От одного этого слова она лишается дара речи. И внезапно, неожиданно, ей хочется выпалить: «Скажи мне, как тебя вернуть», но вместо этого она говорит:
– Вот только слишком поздно. Вы с Агнес – все об этом знали. Все, за исключением меня.
– Агнес? Господи боже, так вот о чем ты думала? Для меня не было никого, кроме тебя, все это время. Ты сама дала себя спугнуть, Дороти. Не доверилась собственным чувствам. Вышла замуж за мужчину, который тебя никогда бы не понял, которого ты не любила – чего ради? Мне назло? Или потому, что он бы никогда не смог тобой верховодить?
Теперь ее черед прятать лицо.
– Не говори про Уильяма. Мы скверно с ним обошлись. Я предала его…
– Ты предала меня!
Он срывается на крик, и Дороти впервые слышит, как он кричит.
– Ты предала нашего сына.
И слова «наш сын» повисают в напряженной тишине. Неслыханно печальные слова.
Дороти хватается за стул и оседает, уронив голову на руки, опершись локтями на стол.
– Я сгорала со стыда.
– Да провались он пропадом. На что он сдался, этот твой благопристойный стыд?
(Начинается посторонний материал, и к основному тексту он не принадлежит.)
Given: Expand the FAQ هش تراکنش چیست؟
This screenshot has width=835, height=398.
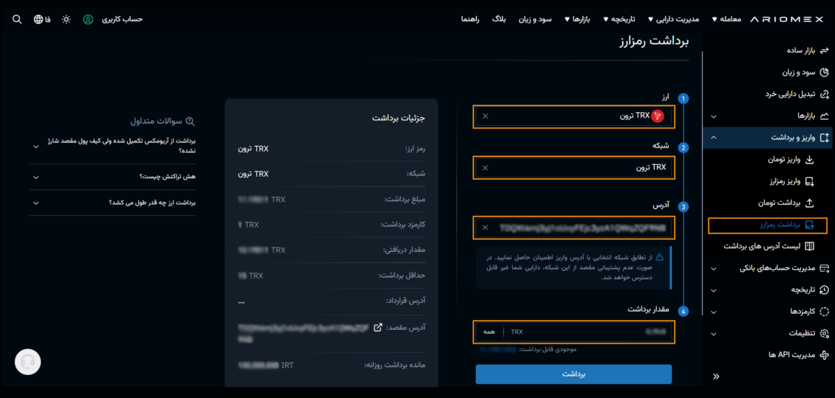Looking at the screenshot, I should [113, 177].
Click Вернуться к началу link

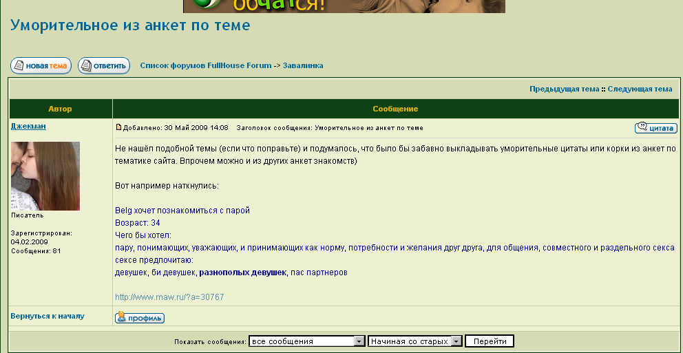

Уильям все равно тебя бросил – а я бы позаботился о вас обоих. Господи, да я о большем и мечтать не мог.
Джозеф так и стоит, в недоумении качая головой. Они не двигаются с места, охваченные каждый собственным горем. В конце концов Джозеф тяжко вздыхает и, подойдя к двери, открывает ее нараспашку.
– Выметайся, Дороти Грей. Я уже изжил тоску по тебе, в отличие от неизбывной скорби по сыну, которого обрел на целую минуту перед самой его смертью. И за это я тебя никогда не прощу. Выметайся.
Дороти едва подымается на ноги. Каждый шаг дается ей с трудом. Джозеф даже не смотрит на нее, не шевелится. Едва ступив за порог, она оборачивается и смотрит ему прямо в глаза.
– Как ты сам не догадался? Ответь – хотя нет, не надо. – Дороти вскидывает руку. – Лучше себя спроси, Джозеф, – как ты сам не догадался?
Дороти краем глаза замечает, как у Джозефа в смятении отвисает челюсть, но тут же закрывает за собой дверь.
Той ночью Джозеф не может уснуть. Он сидит у очага, поддерживает и распаляет огонь. Пламя до того разгорается, что запросто спалит весь дом. Джозефа мучает ее вопрос. Как же он сам не догадался? Человеком бывалым его не назвать, но ведь телесное ему не чуждо. Неужели за все время, что к нему ходил Моисей, он ни разу не задумался об этом? Неужели взор его настолько затуманила гордость? Неужели он так долго и упорно винил во всем ее, по кирпичику закладывал обиду, словно возводил фундамент? Он размышляет о Дороти, о том, каково ей приходилось в одиночестве все эти годы, и с наступлением рассвета он как будто бы приходит к пониманию.